◆ Your goal:
Print out the full listing below, word for word.

◆ Material provided:
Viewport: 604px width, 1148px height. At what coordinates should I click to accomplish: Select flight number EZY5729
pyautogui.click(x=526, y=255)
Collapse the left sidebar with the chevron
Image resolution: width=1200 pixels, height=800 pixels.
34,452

◆ Answer to this exercise:
Viewport: 604px width, 1148px height. At what coordinates should I click to accomplish: Select flight number EZY5729
pyautogui.click(x=526, y=255)
Collapse the left sidebar with the chevron
Image resolution: width=1200 pixels, height=800 pixels.
34,452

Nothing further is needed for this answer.